Figure 4. Pleckstrin Homology (PH) domains have a β-barrel structure with an alpha helical cap.

These structures have been crystallized with either sulfate of inositol headgroups and demonstrate PI-binding at one end of the barrel with positively-charged residues and hydrophobic residues which insert into the membrane from the loop regions of the protein. PI-binding residues are depicted in blue. Dark blue residues are positively charged lysines or argininges and light blue are other inositol-headgroup coordinating residues. Residues highlighted in green insert themselves into the membrane from the loop regions, and residues highlighted in magenta are PS-binding.
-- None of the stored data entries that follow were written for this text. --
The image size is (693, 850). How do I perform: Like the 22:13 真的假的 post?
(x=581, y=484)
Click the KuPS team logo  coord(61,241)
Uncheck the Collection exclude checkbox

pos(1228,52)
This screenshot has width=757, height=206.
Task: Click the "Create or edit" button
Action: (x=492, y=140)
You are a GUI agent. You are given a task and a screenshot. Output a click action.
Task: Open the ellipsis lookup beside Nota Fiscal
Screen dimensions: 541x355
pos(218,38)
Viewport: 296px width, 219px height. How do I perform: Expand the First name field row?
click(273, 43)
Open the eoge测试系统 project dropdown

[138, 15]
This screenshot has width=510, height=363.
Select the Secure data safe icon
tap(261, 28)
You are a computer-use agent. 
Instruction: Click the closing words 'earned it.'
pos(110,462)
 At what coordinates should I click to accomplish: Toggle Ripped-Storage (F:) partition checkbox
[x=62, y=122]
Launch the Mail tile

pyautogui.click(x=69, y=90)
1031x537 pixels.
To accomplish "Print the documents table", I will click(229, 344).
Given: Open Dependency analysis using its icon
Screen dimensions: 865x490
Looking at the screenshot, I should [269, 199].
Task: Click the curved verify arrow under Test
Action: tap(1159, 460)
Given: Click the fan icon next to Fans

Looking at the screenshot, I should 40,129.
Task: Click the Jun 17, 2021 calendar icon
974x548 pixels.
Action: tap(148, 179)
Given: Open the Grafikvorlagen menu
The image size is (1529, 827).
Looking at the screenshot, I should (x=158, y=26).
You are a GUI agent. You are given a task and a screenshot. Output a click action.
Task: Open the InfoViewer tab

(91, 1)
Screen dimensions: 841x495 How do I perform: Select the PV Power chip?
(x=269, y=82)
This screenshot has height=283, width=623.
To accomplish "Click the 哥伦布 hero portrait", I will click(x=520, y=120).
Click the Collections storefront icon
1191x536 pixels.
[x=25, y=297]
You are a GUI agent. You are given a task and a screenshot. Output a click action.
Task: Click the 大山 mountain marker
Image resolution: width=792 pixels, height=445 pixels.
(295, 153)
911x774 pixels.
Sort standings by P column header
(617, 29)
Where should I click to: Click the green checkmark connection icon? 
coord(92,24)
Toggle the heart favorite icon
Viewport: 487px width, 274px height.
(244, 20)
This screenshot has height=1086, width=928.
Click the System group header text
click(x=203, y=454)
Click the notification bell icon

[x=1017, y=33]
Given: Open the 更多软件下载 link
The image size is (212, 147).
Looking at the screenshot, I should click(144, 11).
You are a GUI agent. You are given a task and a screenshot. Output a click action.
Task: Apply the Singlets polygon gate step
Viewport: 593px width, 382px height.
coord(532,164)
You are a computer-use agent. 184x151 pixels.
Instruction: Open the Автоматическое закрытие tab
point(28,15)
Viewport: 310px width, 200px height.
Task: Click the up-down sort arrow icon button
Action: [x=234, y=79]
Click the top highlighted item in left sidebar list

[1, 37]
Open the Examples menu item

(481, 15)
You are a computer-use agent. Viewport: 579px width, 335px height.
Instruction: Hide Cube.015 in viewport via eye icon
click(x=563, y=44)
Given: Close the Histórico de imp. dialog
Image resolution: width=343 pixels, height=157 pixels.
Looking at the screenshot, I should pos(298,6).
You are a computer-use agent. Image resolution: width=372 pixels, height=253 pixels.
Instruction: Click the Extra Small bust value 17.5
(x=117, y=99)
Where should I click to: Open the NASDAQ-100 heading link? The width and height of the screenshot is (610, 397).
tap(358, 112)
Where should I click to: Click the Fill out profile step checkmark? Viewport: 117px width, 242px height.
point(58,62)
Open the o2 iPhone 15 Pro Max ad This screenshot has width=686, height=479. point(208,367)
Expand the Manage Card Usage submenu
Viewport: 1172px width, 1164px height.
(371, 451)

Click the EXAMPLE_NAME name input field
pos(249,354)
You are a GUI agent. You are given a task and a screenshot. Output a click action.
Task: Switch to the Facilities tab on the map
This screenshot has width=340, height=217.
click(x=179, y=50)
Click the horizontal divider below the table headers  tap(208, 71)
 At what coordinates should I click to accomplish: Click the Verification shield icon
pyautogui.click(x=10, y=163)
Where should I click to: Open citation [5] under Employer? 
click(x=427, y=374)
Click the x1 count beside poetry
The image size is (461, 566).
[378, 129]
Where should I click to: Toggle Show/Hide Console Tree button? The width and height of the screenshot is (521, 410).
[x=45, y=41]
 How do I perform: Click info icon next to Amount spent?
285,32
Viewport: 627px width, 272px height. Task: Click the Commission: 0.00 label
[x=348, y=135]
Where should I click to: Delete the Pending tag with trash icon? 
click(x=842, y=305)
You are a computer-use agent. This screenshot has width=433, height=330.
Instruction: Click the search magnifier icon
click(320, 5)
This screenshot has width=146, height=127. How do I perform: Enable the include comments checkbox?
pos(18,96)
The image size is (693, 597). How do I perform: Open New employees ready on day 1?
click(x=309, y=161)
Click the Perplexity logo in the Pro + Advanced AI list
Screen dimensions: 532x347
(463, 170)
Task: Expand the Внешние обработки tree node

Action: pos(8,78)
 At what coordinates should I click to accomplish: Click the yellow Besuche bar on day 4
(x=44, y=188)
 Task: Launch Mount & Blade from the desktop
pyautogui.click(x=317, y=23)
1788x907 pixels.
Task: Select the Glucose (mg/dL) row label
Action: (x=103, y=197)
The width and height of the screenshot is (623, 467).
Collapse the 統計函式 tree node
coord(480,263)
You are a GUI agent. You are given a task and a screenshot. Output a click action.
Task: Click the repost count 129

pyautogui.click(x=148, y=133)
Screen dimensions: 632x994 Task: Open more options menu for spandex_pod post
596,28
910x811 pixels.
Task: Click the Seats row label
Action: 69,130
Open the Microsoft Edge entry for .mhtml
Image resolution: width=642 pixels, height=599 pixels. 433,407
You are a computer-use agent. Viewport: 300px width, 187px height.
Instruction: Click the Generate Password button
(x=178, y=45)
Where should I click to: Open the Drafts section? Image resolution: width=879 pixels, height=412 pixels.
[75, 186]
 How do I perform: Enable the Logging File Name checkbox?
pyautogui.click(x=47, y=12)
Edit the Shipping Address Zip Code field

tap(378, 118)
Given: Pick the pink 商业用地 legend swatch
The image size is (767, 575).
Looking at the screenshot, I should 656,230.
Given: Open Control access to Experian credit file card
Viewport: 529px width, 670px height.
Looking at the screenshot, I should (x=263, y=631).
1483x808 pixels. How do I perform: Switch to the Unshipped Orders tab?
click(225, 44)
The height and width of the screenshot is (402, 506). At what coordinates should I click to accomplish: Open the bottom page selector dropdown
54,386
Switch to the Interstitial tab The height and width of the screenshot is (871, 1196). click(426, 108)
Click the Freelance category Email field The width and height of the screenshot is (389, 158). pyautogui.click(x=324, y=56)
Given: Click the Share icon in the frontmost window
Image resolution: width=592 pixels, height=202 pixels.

A. CERT PH (4HHV) coordinates a sulfate ion (orange and yellow spheres) in the inositol-binding region with Lys³², Thr³⁴, Asn³⁵, Arg⁴³, Tyr⁵⁴, Arg⁶⁶ and inserts into the membrane with Trp³³, Tyr³⁶, Ile³⁷, His³⁸, Trp⁴⁰. B. Akt PH (1UNQ) coordinates IP₄ with Glu¹⁷, Arg²³, Arg²⁵, Asn⁵², and Arg⁸⁶. It coordinates PS with Arg¹⁵ and Lys²⁰. C. Akt PH (2UZS) is known to be converted to a constitutively active form in some cancers via mutation of Glu¹⁷ to Lys¹⁷ (highlighted by the black ovals in B and C).